Kaggle Comp: Plant Seedlings Classification

This one looks beginner friendly, yet the images are sufficiently different than the ones in ImageNet to make it interesting.


OK folks, come and get me! :smiley:


Looks like this is the metric that I need to include in the evaluation.

from sklearn.metrics import f1_score
f1_score(data.val_y, preds, average=‘micro’)

What is the way to add it to the model??

@gerardo please don’t at-mention me unless you specifically need me to answer your question and no-one else. There’s lots of folks here who can be helpful! :slight_smile:

Look at how ‘metrics’ is defined in the various lesson notebooks we’ve seen so far to see how we’ve done this - especially the Planet one.

I’m sorry to bother. :open_mouth:
I just feel this weird attachment to your work and I have you “cyber-close” that I have the urge to ask questions.

I’m pretty sure that I’m not alone.

I will keep asking questions while I’m keep looking for the them in the forums.

Thanks for all the hard work.

No problem!

Hey i know its silly…
But how do you divide the train folder into valid (i mean getting everything perfectly into sub-folders).

I did it manually
200 images per category for training
the rest for validation.

1 Like

hmmm I would love to know if there’s any shortcut script if someone wrote it…
else I know what to do next :wink:

1 Like

I created a CSV using python and then used from_csv.


I also wrote a script to create a labels.csv file with headers file,species.

from glob2 import glob
import pandas as pd

df = pd.DataFrame(columns=["file", "species"])

for image in glob("train/**/*.png"):
    dir_ = image.split('/')
    file_, species = dir_[-1], dir_[-2]

    df = df.append({
        "file": file_,
        "species": species
        }, ignore_index=True)

df.to_csv('labels.csv', index=False)

Then, you can use the from_csv method.

Once you are done creating labels.csv, don’t forget to remove the species folders in train.
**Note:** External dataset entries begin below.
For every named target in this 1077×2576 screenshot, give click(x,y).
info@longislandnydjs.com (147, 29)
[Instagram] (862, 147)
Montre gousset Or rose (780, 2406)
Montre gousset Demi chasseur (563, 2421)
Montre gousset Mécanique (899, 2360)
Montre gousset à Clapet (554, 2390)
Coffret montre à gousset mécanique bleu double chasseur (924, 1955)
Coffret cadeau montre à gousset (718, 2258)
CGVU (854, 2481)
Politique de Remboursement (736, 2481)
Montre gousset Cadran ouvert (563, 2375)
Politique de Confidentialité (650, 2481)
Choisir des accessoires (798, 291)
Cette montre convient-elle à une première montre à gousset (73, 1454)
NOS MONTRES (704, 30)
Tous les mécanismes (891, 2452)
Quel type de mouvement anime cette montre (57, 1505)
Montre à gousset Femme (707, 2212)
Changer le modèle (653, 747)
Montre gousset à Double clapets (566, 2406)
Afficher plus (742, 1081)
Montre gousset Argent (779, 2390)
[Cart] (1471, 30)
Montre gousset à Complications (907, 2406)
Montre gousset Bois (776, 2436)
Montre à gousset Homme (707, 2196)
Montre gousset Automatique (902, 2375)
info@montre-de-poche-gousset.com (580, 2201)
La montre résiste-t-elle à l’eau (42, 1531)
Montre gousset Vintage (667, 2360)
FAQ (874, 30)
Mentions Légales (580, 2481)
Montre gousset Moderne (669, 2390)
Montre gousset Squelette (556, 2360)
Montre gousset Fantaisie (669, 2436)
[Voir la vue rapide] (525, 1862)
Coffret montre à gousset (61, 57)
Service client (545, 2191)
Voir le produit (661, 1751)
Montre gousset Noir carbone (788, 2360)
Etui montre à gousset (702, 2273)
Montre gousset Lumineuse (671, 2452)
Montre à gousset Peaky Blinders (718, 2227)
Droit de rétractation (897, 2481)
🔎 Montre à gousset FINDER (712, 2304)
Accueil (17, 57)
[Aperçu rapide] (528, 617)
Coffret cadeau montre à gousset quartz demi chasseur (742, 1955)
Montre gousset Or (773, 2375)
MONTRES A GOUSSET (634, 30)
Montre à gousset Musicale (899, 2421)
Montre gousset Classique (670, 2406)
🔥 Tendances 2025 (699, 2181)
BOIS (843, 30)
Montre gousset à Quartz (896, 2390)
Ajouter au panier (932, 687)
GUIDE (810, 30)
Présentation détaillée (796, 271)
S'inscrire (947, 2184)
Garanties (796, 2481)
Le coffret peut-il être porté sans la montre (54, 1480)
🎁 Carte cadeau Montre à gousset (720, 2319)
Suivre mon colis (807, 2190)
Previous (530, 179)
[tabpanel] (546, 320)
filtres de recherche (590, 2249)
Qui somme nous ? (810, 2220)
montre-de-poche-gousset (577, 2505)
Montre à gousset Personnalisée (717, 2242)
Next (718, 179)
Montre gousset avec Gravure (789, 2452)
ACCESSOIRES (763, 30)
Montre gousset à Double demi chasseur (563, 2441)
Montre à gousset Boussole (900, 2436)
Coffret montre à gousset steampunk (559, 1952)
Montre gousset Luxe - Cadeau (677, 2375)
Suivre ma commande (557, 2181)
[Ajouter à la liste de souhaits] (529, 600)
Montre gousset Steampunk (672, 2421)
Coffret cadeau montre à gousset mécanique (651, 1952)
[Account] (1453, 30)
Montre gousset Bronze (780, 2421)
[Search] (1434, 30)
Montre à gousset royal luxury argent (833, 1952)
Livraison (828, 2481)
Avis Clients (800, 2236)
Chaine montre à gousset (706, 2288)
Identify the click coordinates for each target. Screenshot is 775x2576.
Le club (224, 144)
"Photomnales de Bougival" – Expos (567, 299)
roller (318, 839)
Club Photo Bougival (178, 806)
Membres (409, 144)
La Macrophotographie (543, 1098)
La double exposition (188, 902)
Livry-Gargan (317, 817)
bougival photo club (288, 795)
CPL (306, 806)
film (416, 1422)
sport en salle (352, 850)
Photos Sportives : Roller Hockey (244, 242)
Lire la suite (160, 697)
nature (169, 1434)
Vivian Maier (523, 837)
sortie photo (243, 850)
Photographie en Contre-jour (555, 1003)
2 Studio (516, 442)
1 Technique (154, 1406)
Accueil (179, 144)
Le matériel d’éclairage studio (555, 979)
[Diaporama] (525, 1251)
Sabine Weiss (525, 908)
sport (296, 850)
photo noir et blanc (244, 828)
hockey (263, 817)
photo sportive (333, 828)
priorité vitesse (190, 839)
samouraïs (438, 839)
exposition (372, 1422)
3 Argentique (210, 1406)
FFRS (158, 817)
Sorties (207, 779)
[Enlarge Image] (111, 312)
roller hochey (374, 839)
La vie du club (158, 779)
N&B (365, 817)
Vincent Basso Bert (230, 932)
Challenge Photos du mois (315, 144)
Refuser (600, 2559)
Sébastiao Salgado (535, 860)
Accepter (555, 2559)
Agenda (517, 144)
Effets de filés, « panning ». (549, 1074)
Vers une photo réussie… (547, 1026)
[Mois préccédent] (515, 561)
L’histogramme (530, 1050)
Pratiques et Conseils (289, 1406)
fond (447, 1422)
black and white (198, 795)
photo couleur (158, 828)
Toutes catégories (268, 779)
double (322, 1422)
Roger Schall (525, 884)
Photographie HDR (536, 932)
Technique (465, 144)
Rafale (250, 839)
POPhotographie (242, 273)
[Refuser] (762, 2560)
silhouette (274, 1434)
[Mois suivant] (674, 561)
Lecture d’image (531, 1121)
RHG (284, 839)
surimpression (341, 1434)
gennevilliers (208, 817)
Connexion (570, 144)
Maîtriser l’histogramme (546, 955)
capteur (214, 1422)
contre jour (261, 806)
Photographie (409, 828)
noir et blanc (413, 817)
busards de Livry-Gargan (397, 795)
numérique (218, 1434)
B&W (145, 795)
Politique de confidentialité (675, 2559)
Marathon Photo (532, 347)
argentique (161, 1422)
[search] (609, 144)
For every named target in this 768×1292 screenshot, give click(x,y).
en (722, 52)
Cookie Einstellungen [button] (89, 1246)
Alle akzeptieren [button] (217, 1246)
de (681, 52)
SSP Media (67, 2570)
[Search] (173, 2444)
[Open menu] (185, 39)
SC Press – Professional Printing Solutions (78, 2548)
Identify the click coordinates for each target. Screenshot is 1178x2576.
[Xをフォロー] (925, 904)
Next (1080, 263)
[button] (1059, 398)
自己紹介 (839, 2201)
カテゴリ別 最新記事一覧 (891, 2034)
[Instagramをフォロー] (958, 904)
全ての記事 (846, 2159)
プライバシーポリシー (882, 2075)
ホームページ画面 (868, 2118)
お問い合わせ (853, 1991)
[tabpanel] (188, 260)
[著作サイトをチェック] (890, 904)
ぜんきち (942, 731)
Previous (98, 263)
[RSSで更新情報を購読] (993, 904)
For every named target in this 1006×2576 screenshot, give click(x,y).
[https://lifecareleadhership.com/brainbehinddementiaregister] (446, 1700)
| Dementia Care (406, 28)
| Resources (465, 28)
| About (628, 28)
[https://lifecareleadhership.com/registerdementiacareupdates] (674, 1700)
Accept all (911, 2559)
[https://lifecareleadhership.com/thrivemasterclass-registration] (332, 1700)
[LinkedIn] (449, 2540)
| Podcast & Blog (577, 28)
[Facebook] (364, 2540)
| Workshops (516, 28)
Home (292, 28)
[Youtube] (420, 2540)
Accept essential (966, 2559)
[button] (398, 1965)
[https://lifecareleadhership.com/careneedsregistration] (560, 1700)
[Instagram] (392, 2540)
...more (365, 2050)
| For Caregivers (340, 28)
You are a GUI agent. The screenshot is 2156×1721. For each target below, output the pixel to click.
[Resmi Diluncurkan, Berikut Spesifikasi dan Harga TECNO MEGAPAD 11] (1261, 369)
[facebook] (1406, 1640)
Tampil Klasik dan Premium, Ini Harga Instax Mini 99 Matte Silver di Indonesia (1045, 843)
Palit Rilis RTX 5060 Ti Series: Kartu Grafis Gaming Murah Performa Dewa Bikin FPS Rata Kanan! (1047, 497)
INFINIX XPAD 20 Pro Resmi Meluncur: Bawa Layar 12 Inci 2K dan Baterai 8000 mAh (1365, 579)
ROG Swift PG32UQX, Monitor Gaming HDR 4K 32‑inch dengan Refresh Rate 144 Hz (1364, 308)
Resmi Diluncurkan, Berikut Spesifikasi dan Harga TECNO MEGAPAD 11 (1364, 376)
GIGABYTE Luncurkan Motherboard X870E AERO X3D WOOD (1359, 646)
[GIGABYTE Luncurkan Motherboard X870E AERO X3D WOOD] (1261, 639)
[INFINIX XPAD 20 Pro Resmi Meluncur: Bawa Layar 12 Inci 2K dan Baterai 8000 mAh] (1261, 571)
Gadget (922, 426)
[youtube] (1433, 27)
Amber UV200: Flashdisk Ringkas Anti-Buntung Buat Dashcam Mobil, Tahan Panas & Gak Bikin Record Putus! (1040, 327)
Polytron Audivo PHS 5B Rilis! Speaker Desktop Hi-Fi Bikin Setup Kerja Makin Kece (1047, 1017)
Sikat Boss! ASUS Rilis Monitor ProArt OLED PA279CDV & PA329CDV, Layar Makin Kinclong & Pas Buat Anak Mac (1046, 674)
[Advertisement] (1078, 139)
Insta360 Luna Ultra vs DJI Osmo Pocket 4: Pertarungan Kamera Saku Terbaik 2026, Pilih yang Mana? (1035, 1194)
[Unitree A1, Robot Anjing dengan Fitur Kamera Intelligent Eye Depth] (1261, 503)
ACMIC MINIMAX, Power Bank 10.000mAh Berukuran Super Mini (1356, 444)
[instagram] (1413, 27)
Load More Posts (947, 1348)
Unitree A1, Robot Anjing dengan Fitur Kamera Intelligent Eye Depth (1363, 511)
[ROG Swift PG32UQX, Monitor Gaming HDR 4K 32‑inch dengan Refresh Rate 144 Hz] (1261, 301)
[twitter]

Keep the images, remove the folders.


@jeremy ok got you…:slight_smile:


Wow you killed it! What architecture are you using, if I may ask?


Resnet50…how about you?

Also resnet50. Oddly enough I found Resnext50 and Nasnet both a little worse (Resnext50 was better on validation, but worse when submitted).

I tried resnext50 first cause I also thought it would do better, but kept getting cuda out of memory errors on fine-tuning so thats how I ended up resorting to resnet50…will test out a few others. Also still need to train rn50 with all the data or cv, this is just one fold for now

Wow that’s impressive - mine is trained with all data.

To train the bigger models I decreased the batch size. For Nasnet I need bs=12 on a 16GB P3!

1 Like

Hey how did you include metrics in?
This is what i tried to do.

from sklearn.metrics import f1_score
def meanfscore(y_pred, targ):
    return f1_score(targ, y_pred, average='micro')

learn.fit(0.01, 5, metrics=[meanfscore])

This should work but it’s throwing a weird error.

ValueError: Classification metrics can't handle a mix of multilabel-indicator and continuous-multioutput targets

Personally, I didn’t use f1_score as a metric during training. I just used regular accuracy. The LB is scored by f1 based on the predictions you submit.


log_preds,y = learn.TTA()
preds = np.exp(log_preds)
preds = np.argmax(log_preds, axis=1)
metrics.f1_score(data.val_y, preds, average=‘micro’)

I used this code to calculate the f1_score but I would like to add it the learn.fit but does not seems to be working.